Glibenclamide blocks the relaxant action of pinacidil and cromakalim in airway smooth muscle.

Concentration-relaxation curves for pinacidil and cromakalim were obtained in isolated guinea-pig tracheas contracted by histamine. Pinacidil produced complete relaxation with an EC50 value of 2.8 microM. The antidiabetic sulfonylurea, glibenclamide (0.1, 1, 10 microM), caused concentration-dependent rightward shifts (3- to 16-fold) of the concentration-relaxation curve for pinacidil without changing the maximal relaxant response. Cromakalim produced 85% relaxation with an EC50 value of 1.1 microM. Glibenclamide (0.1 microM) displaced the concentration-relaxation curve to the right and at higher concentrations (1-10 microM) caused nearly complete suppression of the maximal relaxant response to cromakalim.
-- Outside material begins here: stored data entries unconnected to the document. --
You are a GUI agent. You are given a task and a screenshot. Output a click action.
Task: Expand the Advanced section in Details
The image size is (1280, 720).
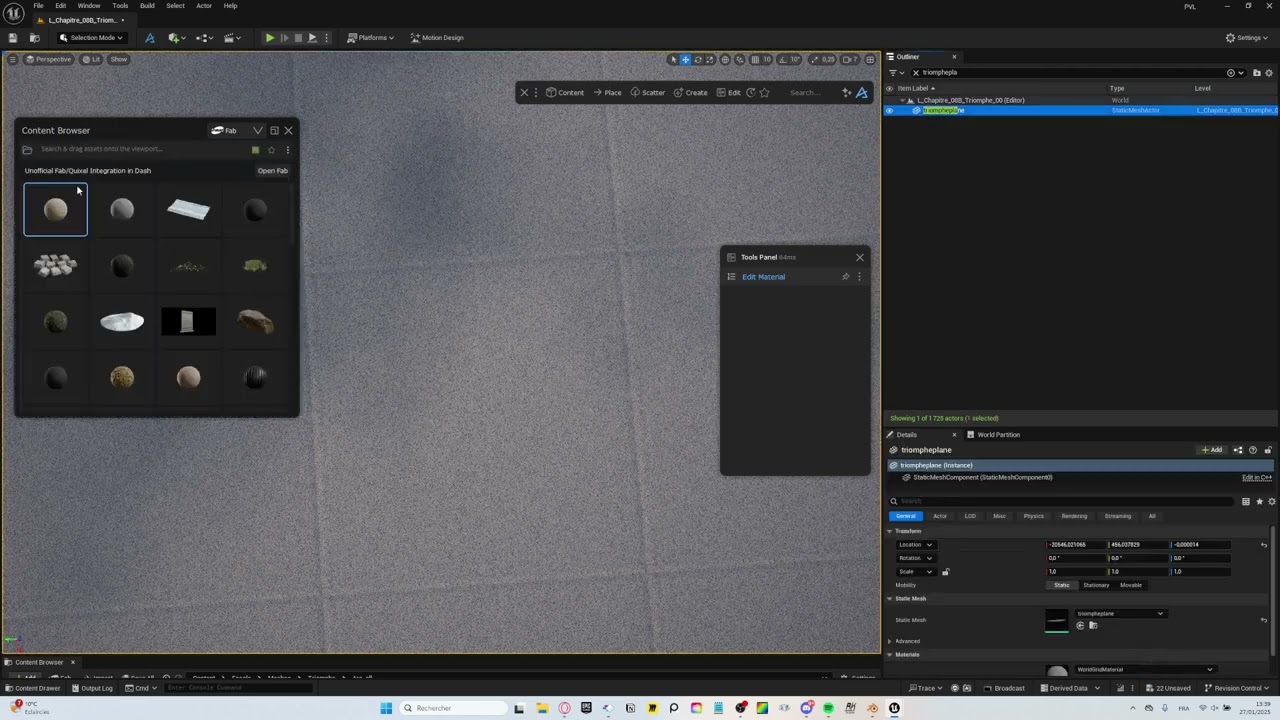tap(907, 641)
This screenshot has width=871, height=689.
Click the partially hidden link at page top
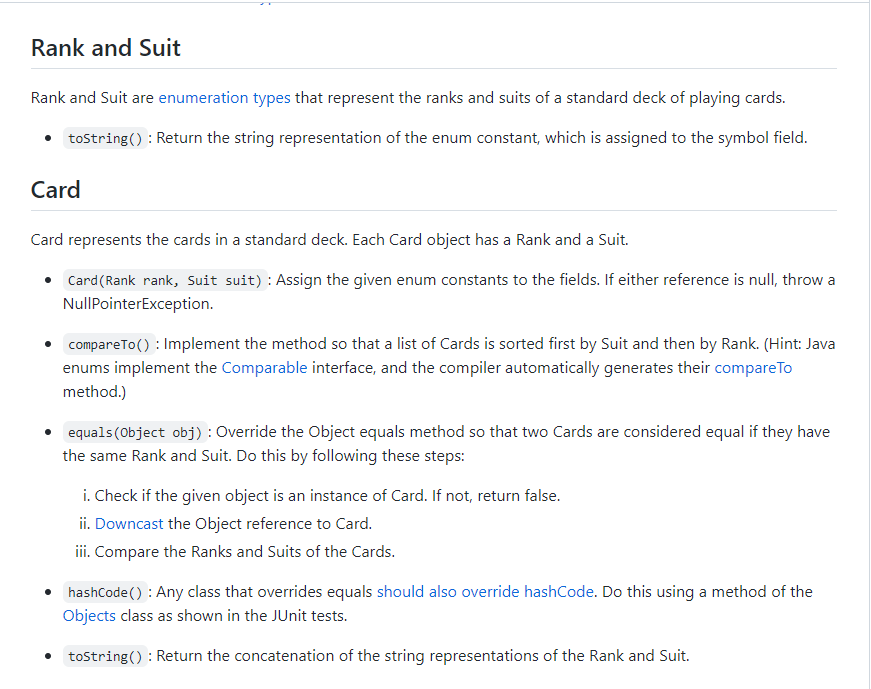(267, 2)
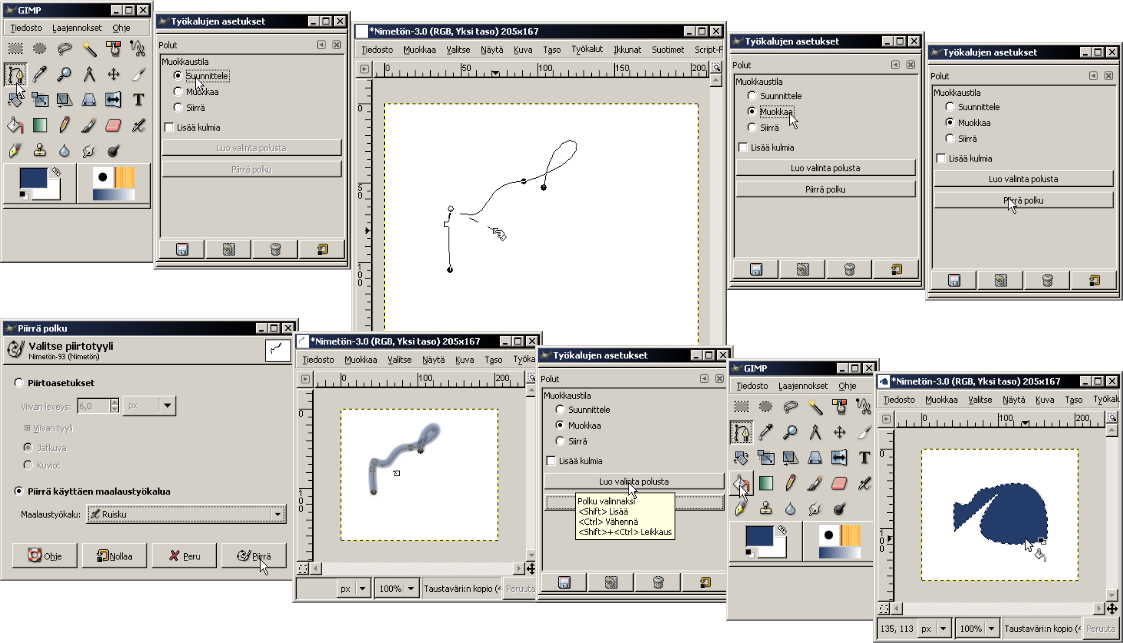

Glibenclamide not only prevented the effects of pinacidil and cromakalim but also produced a concentration-dependent and complete reversal of submaximal relaxations produced by these drugs. Glibenclamide was a selective antagonist of the relaxation of airway smooth muscle induced by pinacidil and cromakalim. Concentration-relaxation curves for theophylline, terbutaline and verapamil were unaffected by glibenclamide.